I have always been an advocate of GPL - to a point. At somewhere - it
needs to be commercialised as best of current practice.
Therefore a commercial distribution forks from the CVS and both
developments hopefully continue.

In this way the commercial developments are kept honest.
And if they end up being a shill for a corporate "unacceptable" platform
- people will go back to the gpl version.

> It is how scientists and mathematicians work, how science and maths  
> started and developed.  It is how most of scientific and 
> mathematical  
> knowledge is developed at our universities.  

It is how scientists and mathematicians used to work - before government
told them that they had to pay their own way.
When Federal funding was withdrawn from our universities - corporate
funding changed the GPL to licensing agreements.

It is a method 
> seriously  
> tried and tested over thousands of years.  

Yes - until about 1988 - when Governments told universitiers to pay for
themselves.

It works in a lot of  
> different economic and political environments.  We know it works  
> because it got us where we are now.

Well actually where are we now ? At the beginning of the article - I
think the conclusion was that we are economically stuffed.

We export pretty much raw goods and import everything ready made.

> 
> The current tendency towards locking ideas up using intellectual  
> property of various kinds is not only very, very new but unproven:  
> there is no proof that intellectual property rights have any 
> positive  
> effect on innovation and creativity and there is even 
> evidence of the  
> opposite.

Agreed - but intelectual property rights return the investors and
shareholders a dividend. Which is why the investors pay for the research
in the first place.

I promise guys - when faced with a room full of chequebook owners - the
magic words to get the pens writing are:

Our intellectual property consists of this unique........ And we filed
the patent last Friday.

Without the pens never write. I know - I have raised over 88 million
dollars WITH intelectual property.
I have raised only 160,000 WITHOUT IP.
 
> As for the economic models of open source, it is the GPL that allows  
> big companies like IBM to seriously fund open source 

Is this the same IBM that now has over 8000 patents ?
GPL - my a****

> development with  
> developers who get paid salaries for developing stuff.  IBM and many  
> others fund this work because they know that other people can't lock  
> away their work and they benefit from everyone else's work.  
> They are  
> adapting to OS models with new business models which are making OS  
> even more successful.

Well yes - just enough GPL gets issued to keep the wheels of commerce
turning.
GPL release is a cost centre for IBM - finally calcualted to the
farthing.
 
> It's possible to base proprietary work on GPL code.  I have a  
> marvellous device: a TomTom.  It runs linux, and it is rock 
> solid and  
> stable and TomTom publishes the source etc to comply with the 
> GPL but  
> the main navigation application and data are proprietary and 
> closed.   
> All legal and in compliance with the GPL.

An example of a successful software marriage returning a dividend to
shareholders and keeping the public happy.

50/50 solutions like the TomTom are rare - but preferred.

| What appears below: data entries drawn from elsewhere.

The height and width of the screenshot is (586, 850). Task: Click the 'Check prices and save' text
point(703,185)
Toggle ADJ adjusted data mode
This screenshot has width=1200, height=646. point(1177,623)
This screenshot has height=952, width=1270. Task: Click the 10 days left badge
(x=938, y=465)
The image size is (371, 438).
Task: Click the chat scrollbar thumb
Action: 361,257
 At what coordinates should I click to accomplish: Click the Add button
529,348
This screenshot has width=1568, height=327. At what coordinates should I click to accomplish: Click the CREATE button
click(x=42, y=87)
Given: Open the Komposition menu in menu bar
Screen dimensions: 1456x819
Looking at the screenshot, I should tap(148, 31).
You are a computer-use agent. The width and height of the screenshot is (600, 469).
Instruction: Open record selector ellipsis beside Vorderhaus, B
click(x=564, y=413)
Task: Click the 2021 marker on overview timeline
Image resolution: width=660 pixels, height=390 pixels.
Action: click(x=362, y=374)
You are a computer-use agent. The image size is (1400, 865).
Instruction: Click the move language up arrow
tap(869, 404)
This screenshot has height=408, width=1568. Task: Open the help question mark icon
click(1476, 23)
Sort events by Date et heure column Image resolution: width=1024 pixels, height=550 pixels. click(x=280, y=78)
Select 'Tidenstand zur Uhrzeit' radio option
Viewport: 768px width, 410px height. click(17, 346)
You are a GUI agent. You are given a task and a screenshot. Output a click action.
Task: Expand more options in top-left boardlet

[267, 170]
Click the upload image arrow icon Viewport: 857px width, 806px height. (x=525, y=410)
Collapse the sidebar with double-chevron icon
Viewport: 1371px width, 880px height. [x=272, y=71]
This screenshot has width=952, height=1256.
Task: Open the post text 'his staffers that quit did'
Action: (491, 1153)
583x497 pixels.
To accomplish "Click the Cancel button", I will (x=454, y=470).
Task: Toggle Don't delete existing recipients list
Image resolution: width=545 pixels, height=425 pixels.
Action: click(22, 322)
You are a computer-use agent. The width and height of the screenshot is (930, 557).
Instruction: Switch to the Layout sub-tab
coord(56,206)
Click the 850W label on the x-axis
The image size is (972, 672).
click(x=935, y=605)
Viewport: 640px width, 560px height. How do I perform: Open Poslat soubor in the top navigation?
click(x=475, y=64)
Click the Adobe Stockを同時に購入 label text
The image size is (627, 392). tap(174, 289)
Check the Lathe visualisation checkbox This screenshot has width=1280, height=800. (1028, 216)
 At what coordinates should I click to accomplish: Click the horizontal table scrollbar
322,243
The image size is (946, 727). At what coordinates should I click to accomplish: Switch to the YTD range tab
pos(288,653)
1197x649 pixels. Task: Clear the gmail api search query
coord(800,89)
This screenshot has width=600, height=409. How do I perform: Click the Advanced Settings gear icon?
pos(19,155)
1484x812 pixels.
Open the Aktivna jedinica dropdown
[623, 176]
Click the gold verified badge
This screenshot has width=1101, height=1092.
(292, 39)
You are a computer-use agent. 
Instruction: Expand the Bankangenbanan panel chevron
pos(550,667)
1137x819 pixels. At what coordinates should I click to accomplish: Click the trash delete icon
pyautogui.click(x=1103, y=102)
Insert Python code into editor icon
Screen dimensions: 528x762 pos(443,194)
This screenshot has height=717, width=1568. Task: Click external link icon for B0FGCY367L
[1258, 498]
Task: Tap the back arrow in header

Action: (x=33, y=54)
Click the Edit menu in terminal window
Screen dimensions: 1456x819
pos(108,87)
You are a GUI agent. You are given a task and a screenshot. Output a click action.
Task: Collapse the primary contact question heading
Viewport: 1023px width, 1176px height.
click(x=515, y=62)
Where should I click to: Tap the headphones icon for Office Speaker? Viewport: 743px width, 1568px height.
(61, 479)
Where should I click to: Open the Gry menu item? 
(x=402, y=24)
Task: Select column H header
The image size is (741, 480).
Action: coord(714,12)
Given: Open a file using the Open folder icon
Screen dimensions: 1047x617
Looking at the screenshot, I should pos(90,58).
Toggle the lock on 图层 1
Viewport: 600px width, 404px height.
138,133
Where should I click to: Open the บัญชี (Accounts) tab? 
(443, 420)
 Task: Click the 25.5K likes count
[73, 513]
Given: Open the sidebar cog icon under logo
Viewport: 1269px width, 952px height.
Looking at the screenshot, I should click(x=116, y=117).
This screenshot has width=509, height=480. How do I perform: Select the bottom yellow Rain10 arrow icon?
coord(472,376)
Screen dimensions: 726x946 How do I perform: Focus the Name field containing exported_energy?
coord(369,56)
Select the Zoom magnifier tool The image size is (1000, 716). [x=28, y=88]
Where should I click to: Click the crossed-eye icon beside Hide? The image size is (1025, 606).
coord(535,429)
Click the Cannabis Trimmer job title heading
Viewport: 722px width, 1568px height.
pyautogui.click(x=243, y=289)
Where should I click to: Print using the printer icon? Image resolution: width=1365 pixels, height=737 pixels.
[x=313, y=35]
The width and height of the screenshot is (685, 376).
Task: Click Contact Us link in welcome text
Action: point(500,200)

Having donated considerably to GPL in the past, I consider I am
qualified to postulate - only the very rich companies with chinese walls
can afford to fund gpl development successfully - but I assure you the
occasional line of breakthrough gpl code mysteriously overnight becomes
patented proprietary code.

In this way both parties are happy.

The best becomes patented - whilst the almost best stays free.

A nice compromise.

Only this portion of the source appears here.